Averof Neophytou, backed by the center-right and currently ruling Democratic Rally (DISY), is the candidate that would provide the greatest political continuity. Neophytou has the strongest pro-business rhetoric among key candidates. In terms of social policy, he leans heavily towards pro-family measures, such as cutting taxes relative to family size. On the Cyprus dispute, he supports NATO accession.
Andreas Mavroyiannis, backed by left-wing parties, would carry out the largest policy break with the current administration. He emphasizes the fight against corruption and social spending and has the strongest focus on environmental policies among the three main candidates. He also supports cooperation with the UN and the EU regarding the Cyprus issue.
The economic impact: The result of the election is set to have a limited impact on the economic policy landscape. This is because Parliament is highly fragmented since the 2021 legislative elections, and any shifts in policy will thus require thorough negotiations between parties.

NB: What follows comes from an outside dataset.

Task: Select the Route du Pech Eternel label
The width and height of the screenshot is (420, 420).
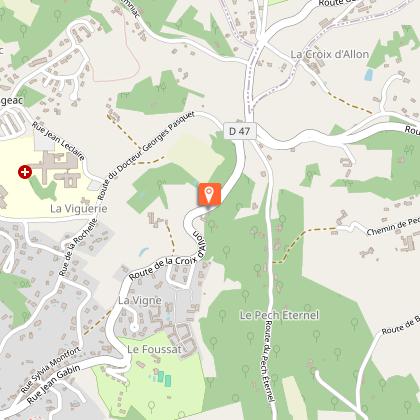Action: click(269, 361)
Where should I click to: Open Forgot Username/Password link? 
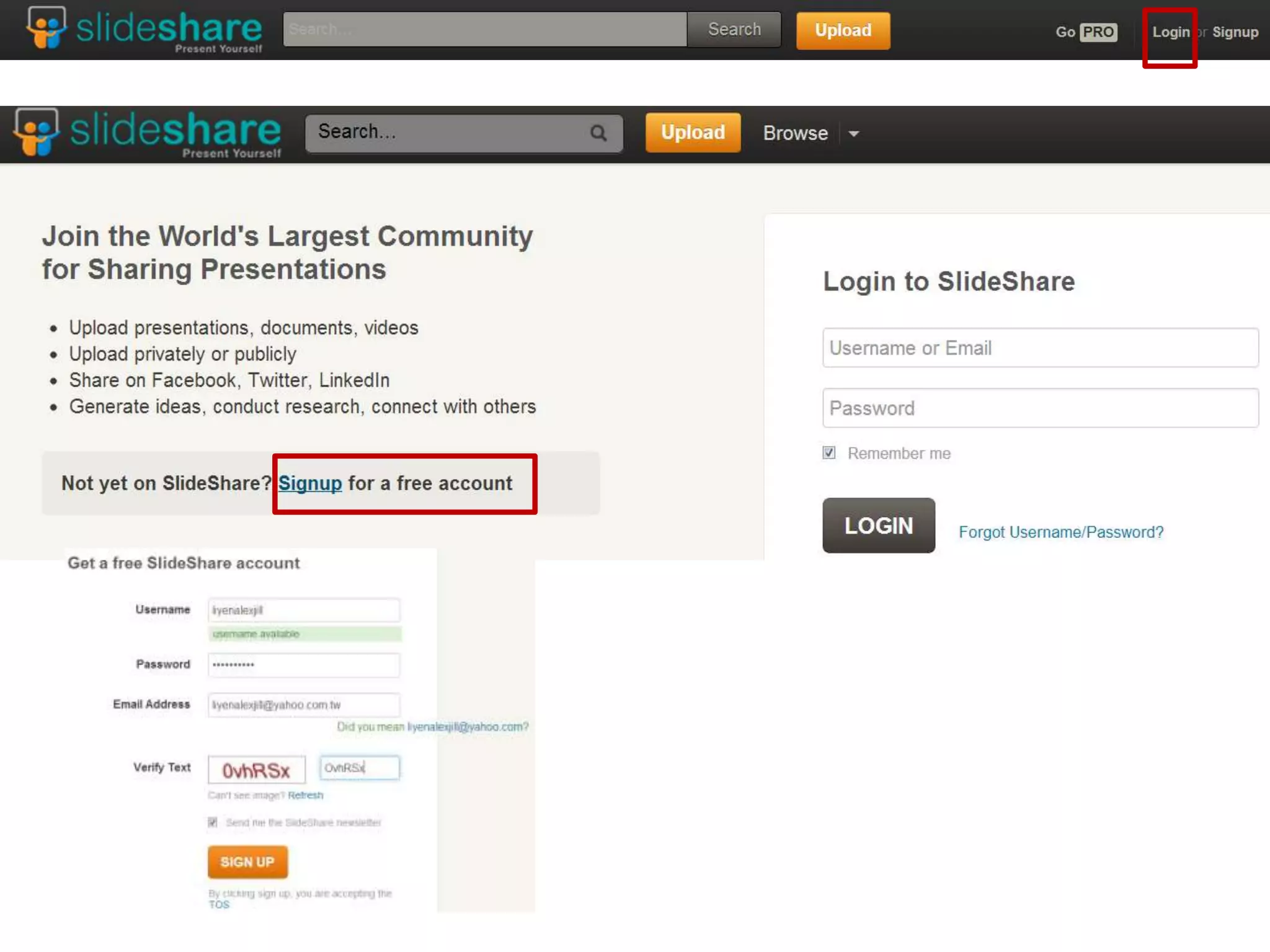point(1060,532)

Fitch Solutions, who expect a Christodoulides victory, explain the difficulties that the victor will face:
“Our core expectation is for Christodoulides to win the election, with limited impact on policy trajectory […]. Cyprus’s new president will have to grapple with heightened tensions in the East Mediterranean, with longstanding disputes over hydrocarbon resources and maritime territory coinciding with worsening relations between Turkiye and Greece.”
Analysts at the EIU also expect a Christodoulides victory and describe political obstacles that the next president will encounter:
“His government will have to govern without a parliamentary majority and will have to negotiate proposed legislation on a case-by-case, as has his predecessor. Political fragmentation will continue to complicate decision-making and the government’s ability to build consensus on the Cyprus issue.”